◆ TRECHO DO TEXTO ◆
——

Sobre "O veredicto", de Franz Kafka

Nas suas histórias mais conhecidas, uma característica marcante do estilo narrativo de Franz Kafka é a firmeza de sua direção. Concentra-se em ir desenrolando os fatos, numa objetividade concisa que não pretende dar muitas coordenadas ao leitor e que toma como ponto referencial as manifestações externas de personagens que encontram-se muitas vezes imersos num conflito interior, de modo que o plano psicológico é exposto de forma discreta. Em situações que a muitos podem parecer desesperadoras, a expressão do autor tende a simplificar fatos extraordinários, de modo a exercitar o poder de imaginação do leitor, como, por exemplo, nas descrições rápidas da ocorrência de uma morte. Exatamente como nos contos tradicionais, a preocupação principal é narrar, sem espaço para muitas explicações. Mas, no entanto, a sobriedade da linguagem não se cristaliza por completo, deixando expostas, no ar instável, imagens grosseiras nunca revestidas por eufemismo. Pode-se dizer que Kafka fica num meio-termo, não chegando nunca à inquietude do dramalhão, mas mantendo de certa forma o sentimento de humanidade nas margens de sua maneira de relatar.

——

◆ SEGMENTO DE DADOS ◆
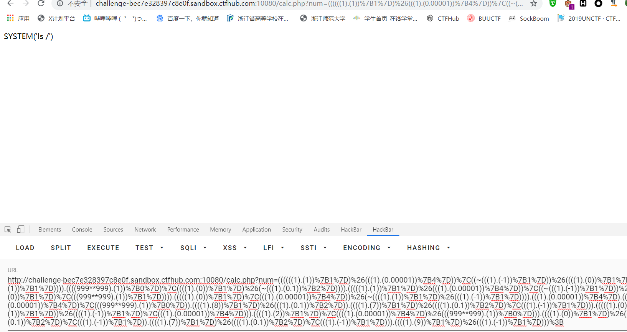627x332 pixels.
Task: Click the green shield extension icon
Action: (x=553, y=4)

——

◆ ENUNCIADO A ◆
No texto sobre o estilo de Kafka, qual é a preocupação principal, exatamente como nos contos tradicionais?
◆ ENUNCIADO B ◆
Com base no texto sobre o estilo de Kafka, explique por que o autor tende a simplificar fatos extraordinários.
◆ ENUNCIADO C ◆
Por favor, prossiga o texto sobre o estilo de Kafka a partir do ponto em que ele termina.

◆ RESPOSTA CORRETA A ◆
Narrar, sem espaço para muitas explicações.

◆ RESPOSTA CORRETA B ◆
Kafka simplifica fatos extraordinários para exercitar o poder de imaginação do leitor. Um exemplo são as descrições rápidas da ocorrência de uma morte.

◆ RESPOSTA CORRETA C ◆
Com esta compreensão do estilo conciso e objetivo do autor, a dimensão dilemática do conto O veredicto é mais facilmente sentida. A cena clímax envolve uma tensa discussão entre Georg Bendemann e seu pai, e a imparcialidade do narrador, mais interessado em transcrever o calor do embate, acaba por dificultar o veredicto do próprio leitor: o pai profere acusações terríveis e, no entanto, o filho não parece ter sido tão horrivelmente leviano como é apontado. É preciso enxergar os fatos além da superfície, medir por si próprio as palavras proferidas, sem o auxílio do juízo absoluto de um narrador onisciente; usar a reflexão, em suma, tal como na audição de uma seção de tribunal. E isso não demanda um julgamento muito contundente por parte do leitor, pois Kafka critica justamente a prepotência do juízo totalizante e definitivo, sobretudo nas mãos daqueles que se arrogam mais importância por pertencerem a um nível superior de uma hierarquia: neste caso específico, a supremacia paterna.

Georg é, para início de conversa, um jovem ainda inseguro, mas que começa a alcançar certo sucesso em sua vida civil, tanto no empreendimento comercial do seu pai quanto na vida amorosa, na qual concretizou o noivado. Contudo, sente a opressão paterna, que se exercia especialmente antes da morte da mãe, ocorrida dois anos antes da fatídica manhã narrada: "Talvez o pai, enquanto a mãe ainda era viva — por querer deixar valer apenas sua própria opinião na firma —, tivesse impedido uma atuação verdadeira da parte dele; talvez o pai, desde a morte da mãe, embora ainda continuasse a trabalhar na firma, tivesse se tornado mais reservado; (...) em todo caso, no entanto, a firma havia progredido muito, e de um modo totalmente inesperado, nos dois últimos anos; (...) e sem dúvida estavam diante de um progresso ainda maior" (tradução de Marcelo Backes). Essencial notar como o filho — somente quando consegue se libertar parcialmente do peso do pai — chega finalmente, então, à plena liberação de sua força natural e, mais ainda do que isto, supera os sucessos do próprio pai na firma.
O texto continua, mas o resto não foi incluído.